Trust in the Lord with all your heart, and lean not on your own understanding. In all your ways acknowledge Him, and He will direct your paths. – Proverbs 3:5,6
Below are a few memories of my education in the school of Proverbs 3:5,6. My schooling is far from over but I’m far enough along to have some sense of what I’ve been taught. By the way, this is a re-run from several years ago.
I was a new believer, 19 years old, and was recognizing I needed to get away from my roommates with whom I had pursued a life of debauchery. What made the most sense to me at that time was ‘get out of Dodge.’ My parents helped me make the move 400 miles east to Sioux Falls, SD where I found work at a newspaper. A new place, a new job, same sinner saved by grace. But in my young believing mind I was fleeing temptation as best I knew how. I remember getting a letter from my mother connecting my decisions and actions with “In all your ways acknowledge Him…”

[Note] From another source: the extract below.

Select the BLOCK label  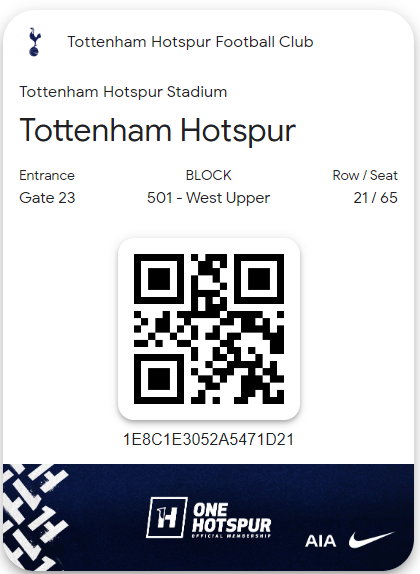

About eight years later, now a husband and father and recently-named managing editor of several publications, Dawn miscarried. Befuddled at how to think about what had happened, comfort my wife, all the while straining to learn the ropes of a new job and care for our three-year old daughter, Kate, these truths were now memorized yet still being learned. “Trust in the Lord with all your heart…” I remember the deep frustrated confusion – wanting the world to stop so I could grieve and ponder. But it didn’t; stories had to be written, paychecks had to be earned, Katie had to be taught ’please’; bass part for the Easter cantata had to be practiced. Amidst that I was being taught; my heart was learning the reality of trusting in the Lord. He alone ruled and reigned, I didn’t.

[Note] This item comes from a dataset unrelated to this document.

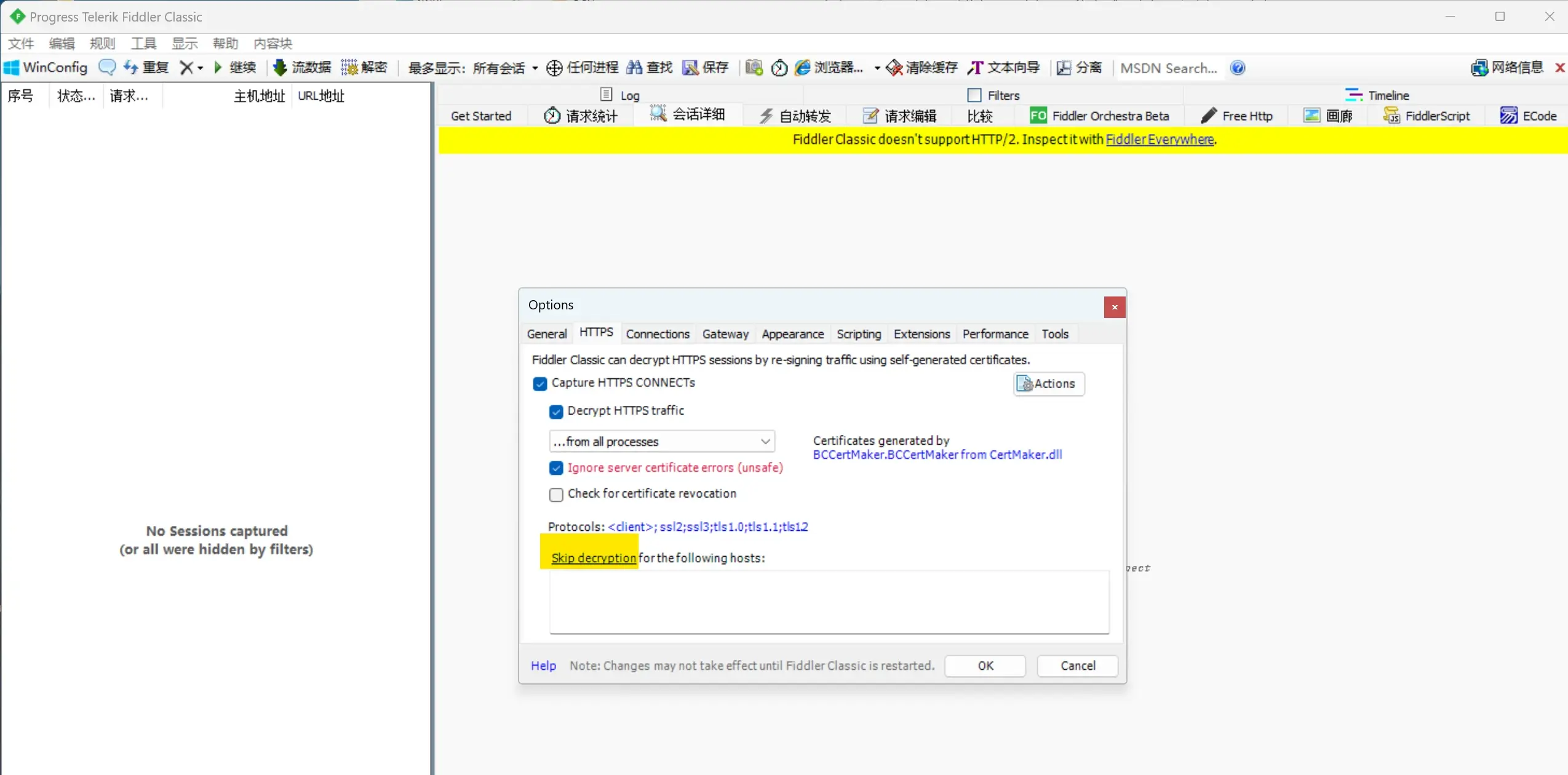Uncheck Capture HTTPS CONNECTs checkbox
1568x775 pixels.
pos(540,384)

Within 18 months we’d been blessed with our second child, and had sold our house in Minnesota and moved to Omaha, Nebraska for me to attend Bible college. We had anticipated a profit from the sale to pay for my first year of schooling; it barely paid for the first semester. But in faith I began the second term, making arrangements with the school to pay by a certain date (and looking for more work to pay for the semester).
One morning in January, I checked my campus mail box. A form from the financial aid office showed my tuition had been paid; scholarship money covered the full amount. Twenty-five years later as I write this, tears come to my eyes as I remember dropping to my knees in that hallway gasping in awe at the reality, He WILL direct your paths.
The education of Proverbs 3:5,6 has not always been received with joy. Classes have had to be repeated; dropping out has been attempted, but the Principal has been merciful and never let me go.
As together we continue on in this school of trusting in the Lord, may we see there’s no better education, no better outcome than what He promises to those trust and obey Him.